UN CONTE SANS FEE

Nombreuses sont les personnes qui nous demandent régulièrement des détails sur la façon dont Carlisle et moi nous sommes rencontrés et sommes tombés amoureux.

Nous avons longuement discuté de l’intérêt d’un tel récit et de la meilleure façon de le faire. Nous sommes finalement tombés d’accord sur l’idée qu’il fallait que chacun de nous raconte les évènements comme il les avait vécus. Le plus simplement possible.

Ce jour qui a fait que …


Je me suis longtemps demandé si les choses auraient pu se dérouler autrement, si tout aurait été pareil, si j’aurais été vraiment moi-même, si toute notre histoire aurait pu avoir un sens…

Probablement pas. Pas sans elle à mes côtés.

En 1911, je travaillais dans un petit hôpital à Colombus. Je connaissais déjà Esmée, je l’avais soignée pour une chute. Nous vivions au sein de la même communauté et je me souviens que, déjà à l’époque, sa beauté ne laissait personne indifférent. Pas même moi.

Mais elle était humaine et tout désir pour elle m’était bien sûr interdit. Je n’ai jamais eu un geste envers Esmée qui aurait traduit plus que de la simple courtoisie. Mais au plus profond de moi-même, je savais déjà que je ne pouvais me contenter de cela. J’ai donc décidé de m’éloigner et de poursuivre mon chemin loin de Colombus. C’était le mieux à faire pour nous deux.
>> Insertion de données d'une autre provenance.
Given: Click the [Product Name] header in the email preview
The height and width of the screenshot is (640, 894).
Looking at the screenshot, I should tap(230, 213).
Je me suis dirigé vers la ville de Chicago où personne ne me connaissait. J’y ai œuvré en tant qu’obstétricien pendant de nombreuses années, avant de refaire mes valises. J’arrivais à ma limite, les gens commençaient à se questionner sur (longue) jeunesse. Je devais m’en aller. Mais l’épidémie de grippe frappa alors la ville, je devais aider. C’est à cette époque que je pris la décision de transformer Edward. Il devint mon compagnon de route, et ensemble nous avons mis le cap sur le Wisconsin.

Si j’avais su ce jour-là que j’allais y retrouver Esmée… je n’y aurais sans doute jamais mis les pieds. Elle est ainsi revenue dans ma vie en une seconde.
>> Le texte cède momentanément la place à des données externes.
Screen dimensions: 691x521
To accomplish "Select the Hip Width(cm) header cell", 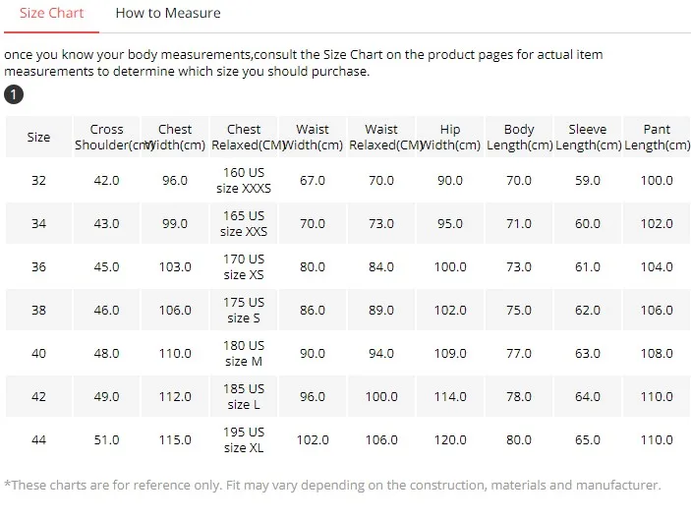I will pos(450,137).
Ce jour là, mon service prenait fin. Mais je devais encore me rendre à la morgue pour autopsier le corps d’une femme s’étant jetée d’une falaise. Un acte désespéré.

A peine le pas de la porte du labo derrière moi, j’ai compris que quelque chose clochait. Je percevais un battement régulier, des pulsations tellement faibles que pendant un instant j’ai cru les avoir imaginées. Je me suis retourné, j’ai vérifié les moindres recoins, j’ai considéré les moindres odeurs autour de moi… rien. Mais cette même cadence ne cessait de battre, encore et encore. Toujours aussi faiblement.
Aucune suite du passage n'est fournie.